How can I strip Python logging calls without commenting them out?

cdleary picture cdleary · Feb 7, 2009 · Viewed 7.8k times · Source

Today I was thinking about a Python project I wrote about a year back where I used logging pretty extensively. I remember having to comment out a lot of logging calls in inner-loop-like scenarios (the 90% code) because of the overhead (hotshot indicated it was one of my biggest bottlenecks).

I wonder now if there's some canonical way to programmatically strip out logging calls in Python applications without commenting and uncommenting all the time. I'd think you could use inspection/recompilation or bytecode manipulation to do something like this and target only the code objects that are causing bottlenecks. This way, you could add a manipulator as a post-compilation step and use a centralized configuration file, like so:

[Leave ERROR and above]
my_module.SomeClass.method_with_lots_of_warn_calls

[Leave WARN and above]
my_module.SomeOtherClass.method_with_lots_of_info_calls

[Leave INFO and above]
my_module.SomeWeirdClass.method_with_lots_of_debug_calls

Of course, you'd want to use it sparingly and probably with per-function granularity -- only for code objects that have shown logging to be a bottleneck. Anybody know of anything like this?

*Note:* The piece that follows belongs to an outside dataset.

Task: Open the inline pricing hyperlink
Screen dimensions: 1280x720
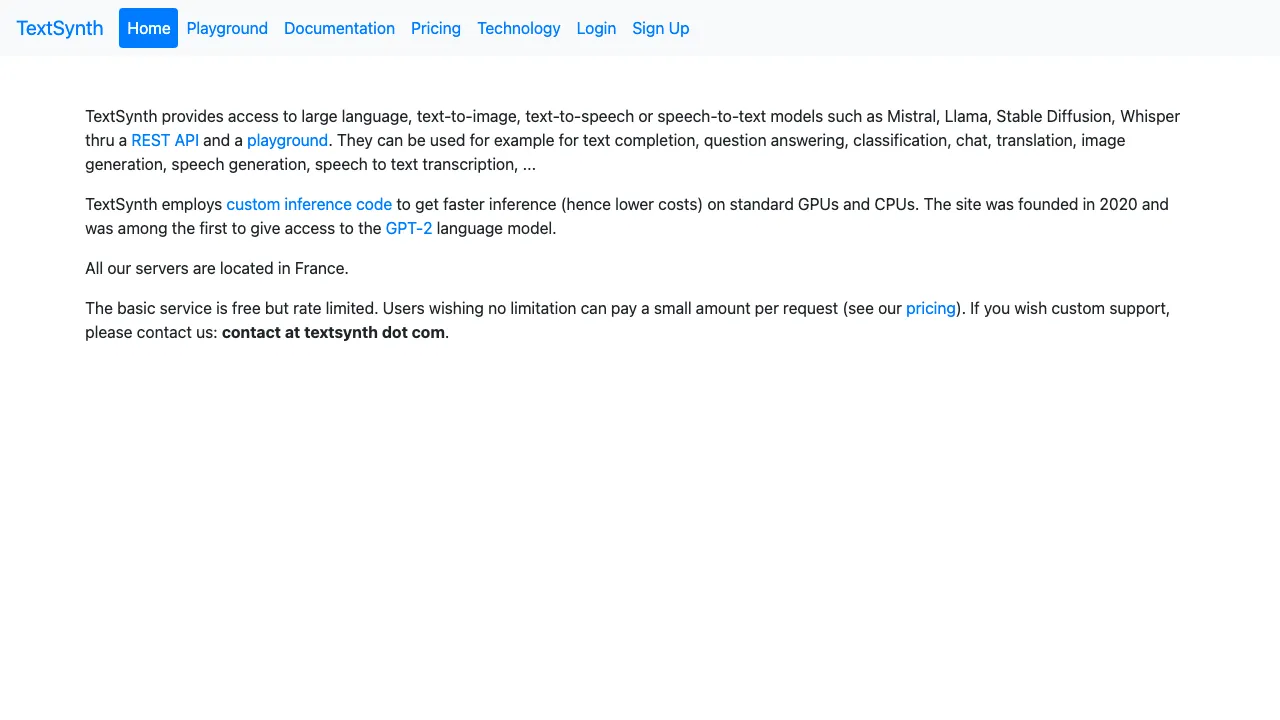Action: click(930, 308)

Note: There are a few things that make this more difficult to do in a performant manner because of dynamic typing and late binding. For example, any calls to a method named debug may have to be wrapped with an if not isinstance(log, Logger). In any case, I'm assuming all of the minor details can be overcome, either by a gentleman's agreement or some run-time checking. :-)

Answer

maccullt picture maccullt · Feb 8, 2009

What about using logging.disable?

I've also found I had to use logging.isEnabledFor if the logging message is expensive to create.